Cytowany fragment:
^^^^^^^^
NowośćRecenzjaTemat dnia

Not for Broadcast – recenzja [PC]. Telewizja propagandowa z humorem

Na „Not for Broadcast” czekałem od pierwszych zapowiedzi i wejścia w fazę early access. Pomysł wydawał się bardzo oryginalny, a zagranie w darmowy prolog tylko potwierdziło, że nie przejdę obok gry obojętnie.

Czy było warto czekać?

Dziękujemy Team17 za udostępnienie klucza do recenzji.

Świat

W dziele NotGames wcielamy się w Aleksa Winstona – realizatora telewizyjnego propagandowego programu National Nightly News na kanale 1 (hmmm…). Pierwsze dni w pracy mijają zwyczajnie, jednak z czasem dochodzą zatajanie prawd, konflikty wewnątrz ekipy stacji czy nawet tajemnicza organizacja, a my stajemy między pracą, rządem, rebeliantami i własną moralnością. Jak potoczy się historia – to zależy tylko od nas.

Not for Broadcast to ciągła walka nad śmiechem i smutkiem, humorystycznymi skeczami i zabijaniem w imię idei. Trudno jest mi jednoznacznie powiedzieć, w jakie tony chce gra uderzać. Raz obejrzymy absurdalne wywiady, by za godzinę być świadkiem zamachu terrorystycznego. Być może dlatego fabułę tak dobrze się śledzi – zwroty akcji faktycznie są nieoczekiwane, a często zabawny wydźwięk dobrze nas „przygasza” i usypia czujność, by nagle czymś zaatakować.

I już teraz mogę potwierdzić – nie jest to gra dla każdego. Humor jest najczęściej kabaretowy lub slapstickowy, a wszechobecna groteska może wybijać z klimatu. Ale polecam dać szansę temu tytułowi: to warty obejrzenia serial.

not for broadcast

Rozgrywka

Jak mogliście zwrócić uwagę, pisałem o „oglądaniu serialu”. Nie jest to metafora – gatunkowo Not for Broadcast można zaliczyć do gatunku FMV (full motion video) – gier opartych na nagranych kamerą scenach z aktorami. Tak więc każdy program, wywiad i reklamy są faktycznie zarejestrowane z udziałem żywych ludzi. I to jak! – aktorstwo stoi tu na najwyższym poziomie. Szczerze mówiąc, właśnie dla nich warto poznać recenzowany tytuł. Szczególnie świetnie wypadli aktorzy wcielający się w Jeremy’ego Donaldsona i Megan Wolfe, czyli prowadzących program, ale oczywiście przez ekrany przewinie się masa pracowników stacji, reporterów czy polityków. Każda rola, większa czy mniejsza, ma coś specyficznego i nadaje odpowiedni wydźwięk opowiadanej historii.
^^^^^^^^
Zadanie 1: Proszę sformatować jako listę numerowaną te wiersze poniżej, które leżą między wierszem zawierającym „Image resolution: width=1200” a wierszem zawierającym „Click the Việt”, włącznie z oboma, z pominięciem pustych linii.
Recenzja gry Not for Broadcast i wiersze pochodzą z dwóch różnych źródeł.
^^^^^^^^
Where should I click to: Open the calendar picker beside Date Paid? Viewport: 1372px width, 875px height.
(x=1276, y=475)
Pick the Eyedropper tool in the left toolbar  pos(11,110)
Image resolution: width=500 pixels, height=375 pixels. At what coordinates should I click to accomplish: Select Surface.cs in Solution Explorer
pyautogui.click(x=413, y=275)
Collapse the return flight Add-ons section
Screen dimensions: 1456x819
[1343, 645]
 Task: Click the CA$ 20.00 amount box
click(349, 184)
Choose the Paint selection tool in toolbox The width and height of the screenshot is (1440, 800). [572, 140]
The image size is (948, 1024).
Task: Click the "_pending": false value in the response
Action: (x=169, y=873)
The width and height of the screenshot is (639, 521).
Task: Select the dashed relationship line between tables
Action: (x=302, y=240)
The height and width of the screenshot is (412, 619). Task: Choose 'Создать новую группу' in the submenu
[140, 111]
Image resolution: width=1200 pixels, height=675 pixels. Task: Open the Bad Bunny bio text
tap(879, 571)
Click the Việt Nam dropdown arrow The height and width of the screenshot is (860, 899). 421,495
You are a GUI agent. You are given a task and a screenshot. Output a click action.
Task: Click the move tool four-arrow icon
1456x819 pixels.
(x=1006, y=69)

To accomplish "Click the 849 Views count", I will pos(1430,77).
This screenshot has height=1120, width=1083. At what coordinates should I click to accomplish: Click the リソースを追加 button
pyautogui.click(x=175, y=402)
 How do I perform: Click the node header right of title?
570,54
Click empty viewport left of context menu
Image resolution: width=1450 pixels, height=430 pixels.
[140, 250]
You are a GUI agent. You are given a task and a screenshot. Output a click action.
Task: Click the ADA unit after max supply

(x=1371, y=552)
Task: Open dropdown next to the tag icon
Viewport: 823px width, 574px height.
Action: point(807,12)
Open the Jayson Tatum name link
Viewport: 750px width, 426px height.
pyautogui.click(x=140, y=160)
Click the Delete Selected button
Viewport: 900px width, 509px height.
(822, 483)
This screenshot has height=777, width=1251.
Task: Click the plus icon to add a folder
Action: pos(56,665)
^^^^^^^^
Zadanie 2: Dopisz dalszy ciąg recenzji gry Not for Broadcast, zaczynając zaraz po jej ostatnim zdaniu.

Odpowiedź 1:
1. Image resolution: width=1200 pixels, height=675 pixels. Task: Open the Bad Bunny bio text
2. tap(879, 571)
3. Click the Việt Nam dropdown arrow The height and width of the screenshot is (860, 899). 421,495

Odpowiedź 2:
Niniejsza recenzja zaczęła przypominać wrażenia po wyjściu z kina, a jednak mowa o grze. Naszym celem będzie „montowanie na żywo” przysłowiowych Wiadomości. Każdy dzień w pracy zleci nam na wybieraniu tych najkorzystniejszych kadrów i ujęć, zmieniając je co nie więcej niż 10 sekund (aby nie znudzić widzów). Przyjdzie nam również regulować łączność, pilnować przegrzewających się maszyn, uruchamiać reklamy czy cenzurować niekorzystne wypowiedzi. Z czasem dojdzie także włączanie jakże ikonicznego „śmiechu z taśmy”. Nasze poczynania można obserwować na pasku oglądalności programu, ale – co ważniejsze – na ekranie podsumowującym dzień. Znajdziemy tu m.in. wskaźnik relacji z danymi ze stron.

not for broadcast

Bo tak, opis fabuły z początku recenzji nie był tylko zmyłką – nasze wybory faktycznie mają znaczenie. Wystarczy powiedzieć, że w grze są cztery zakończenia (tak naprawdę osiem, bo każde można skończyć na dwa sposoby) oraz 14 ekranów podsumowujących, wyświetlanych w epilogu. Dla przykładu, możemy skumplować się z rebeliantami i wygłuszyć propagandę, albo wręcz przeciwnie: będziemy stać murem za stacją i rządem. O czym jeszcze nie wspomniałem, pomiędzy fragmentami z kręceniem programu, druga połowa gry to paragrafówka. Na ładnie wyrenderowanych tłach będziemy czytać, co się dzieje u głównego bohatera i wybierać tam kolejne to ważkie decyzje. Przyjaciel chce naszej pomocy, jednak musimy złamać prawo – zaryzykujemy, czy będziemy dobrym obywatelem? Wiele takich decyzji wpłynie na zakończenie i alternatywne sceny w środku gry, a ogrom nagranych przez aktorów możliwości jest godzien podziwu.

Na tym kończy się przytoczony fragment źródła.